The Boss Baby has a great cast and the fact that many of them have had prior experience of lending their voices to animation works in its favour. The Baby is voiced by Alec Baldwin, who is currently finding great reception for his regular sketches impersonating Donald Trump on SNL. Speaking of TV personalities, Jimmy Kimmel and Lisa Kudrow voice Tim’s mother and father, and they are a great fit too. Tobey Maguire narrates (and in fairness, Tobey Maguire is a damn good narrator) and Steve Buscemi plays Francis E. Francis, Tim’s parents’ boss – their employer that is, not the baby. Newcomer Miles Bakshi also impresses as the film’s lead, Tim.
The movie’s animation is simple yet effective, and there are a number of sequences which are a testament to the creativity of its animators. These include a scene at the start of the film in which an enormous number of babies are transported around (baby heaven? It’s never totally clear) via conveyor belts as they are powdered up, dressed and tickled, inspiring both giggles and ‘aww’s from the audience. A storybook sequence that comes in the middle of the film is another standout. There are also a number of fantasy sequences, inspired by the fact that Tim’s imagination tends to run away with him, and 3D lends itself especially well here.
The film takes a little too long to kick into gear but it’s worth the wait. Once we’ve gone through all the obligatory chapters of the story we know are coming – boy is happy with family being just he and his parents, baby comes along, baby takes all attention away from boy, boy gets increasingly jealous and upset by lack of attention from parents – we get into the more exciting ‘buddy’ movie slash spy film plot we’ve been waiting for.
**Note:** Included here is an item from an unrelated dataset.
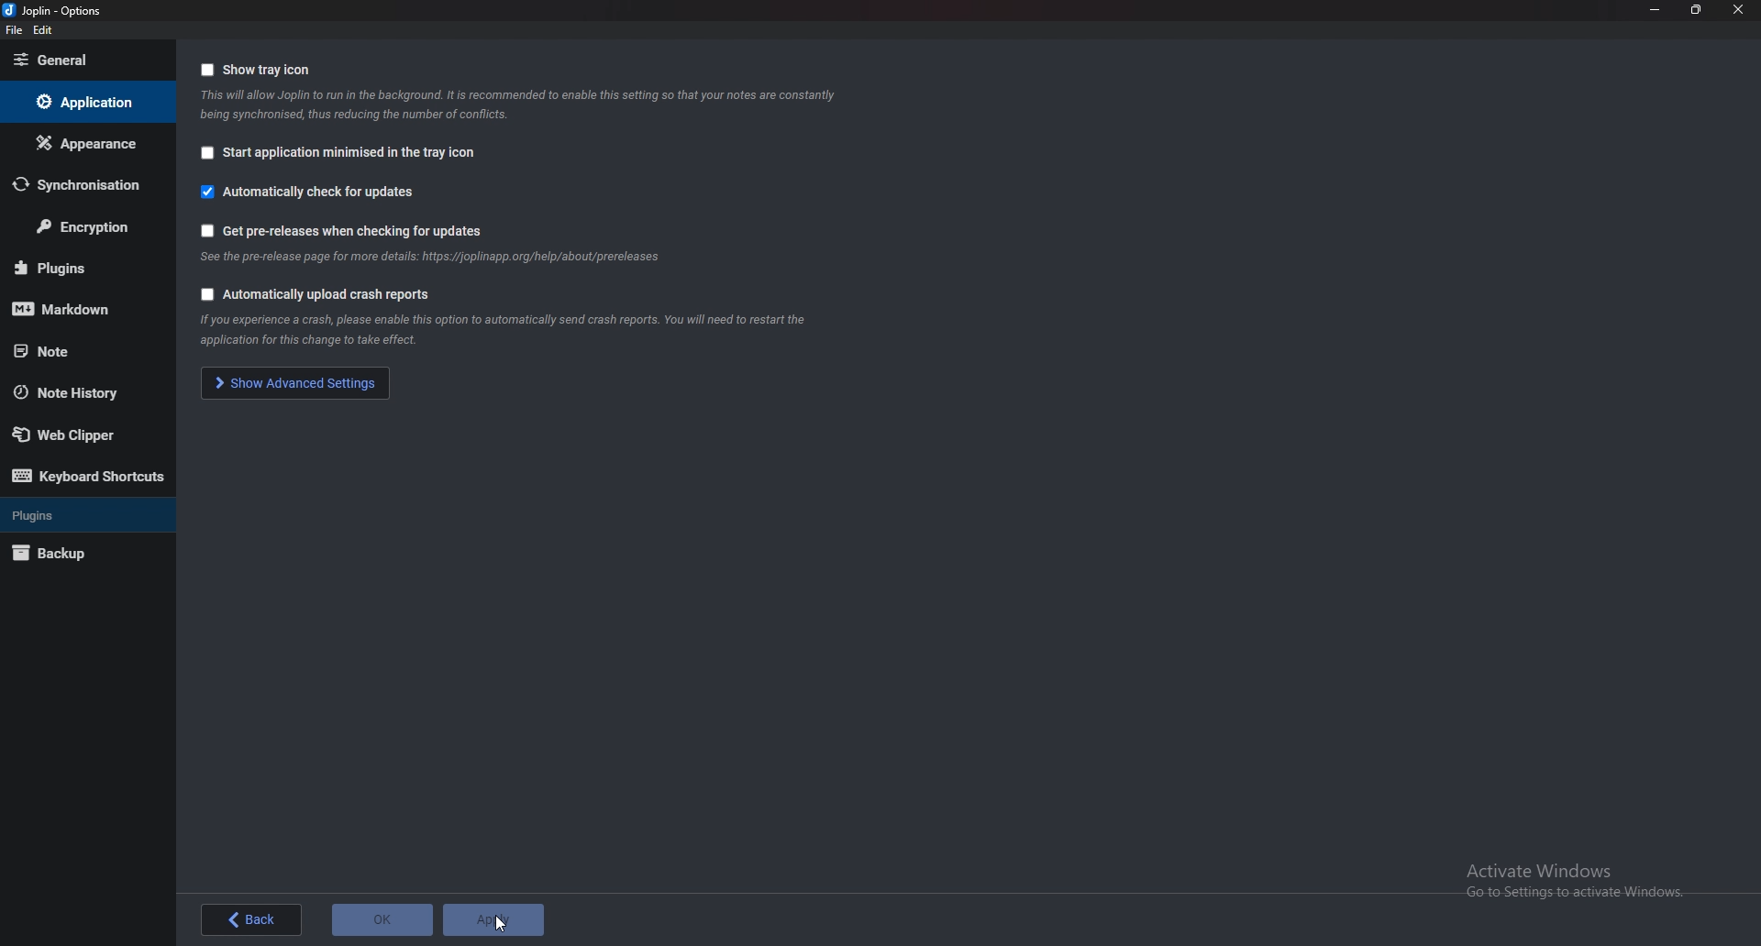 The height and width of the screenshot is (946, 1761). Describe the element at coordinates (91, 226) in the screenshot. I see `Encryption` at that location.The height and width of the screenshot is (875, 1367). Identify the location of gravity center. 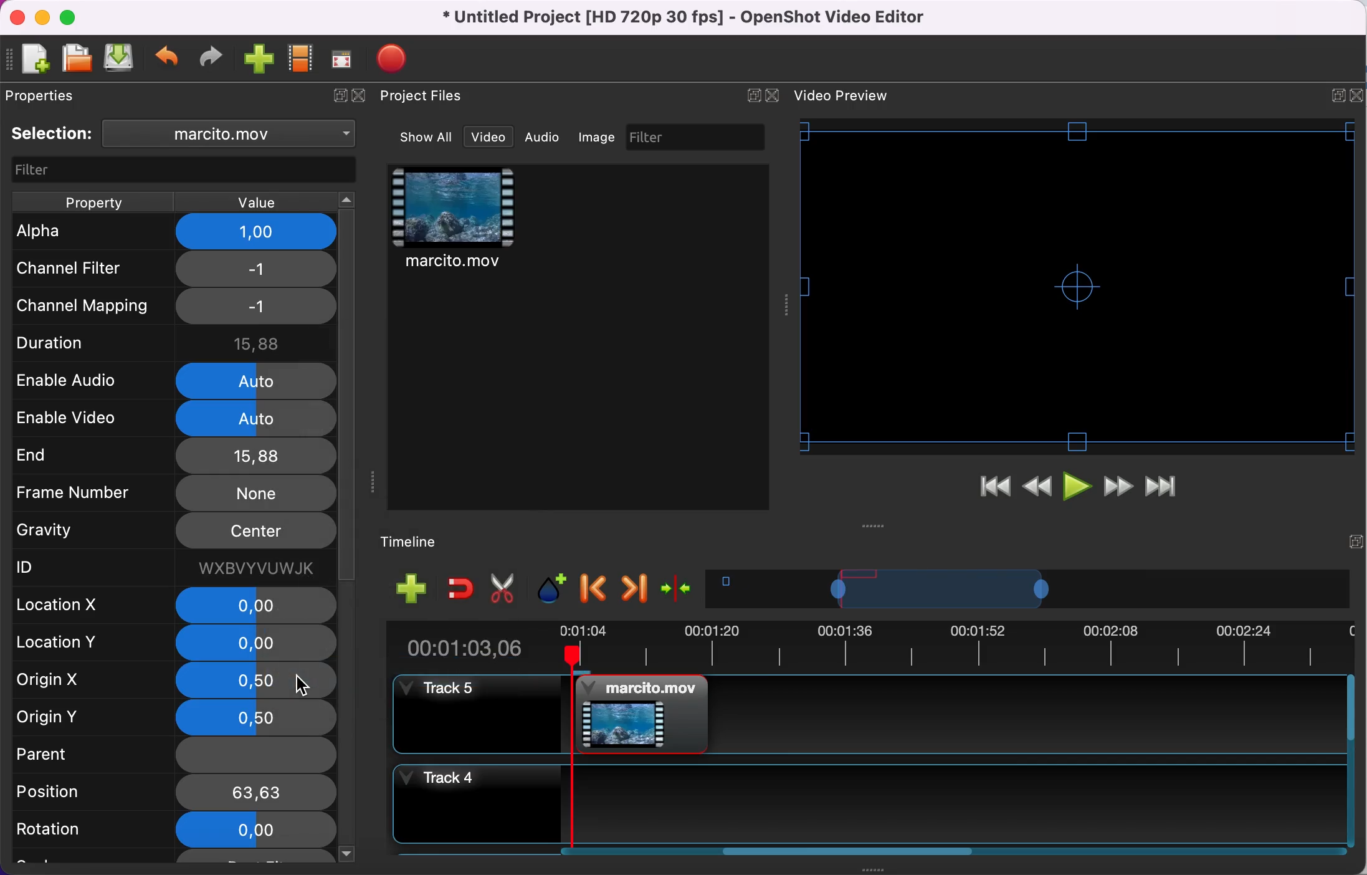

It is also from this point that the movie becomes way funnier and the jokes inspired by a cynical take on office life mesh surprisingly well with gags about the adorable habits of babies. Be prepared though – there are a lot of butt jokes (yes, these movies are primarily for kids, but surely even their sense of humour goes beyond jokes about bottoms and flatulence?).
Having had such great success with the Shrek and How to Train Your Dragon franchises, Dreamworks pursue their plan of trying to cut a niche in the animation industry, but the ending to The Boss Baby (which is dragged out for way too long) feels very Disney. It’s super cheesy, and in vying for this type of finale, the film ends up losing the sharp bite of what preceded. It lets itself down as a result. Still, this movie should provide a fun and amusing enough outing for kids and grown-ups too.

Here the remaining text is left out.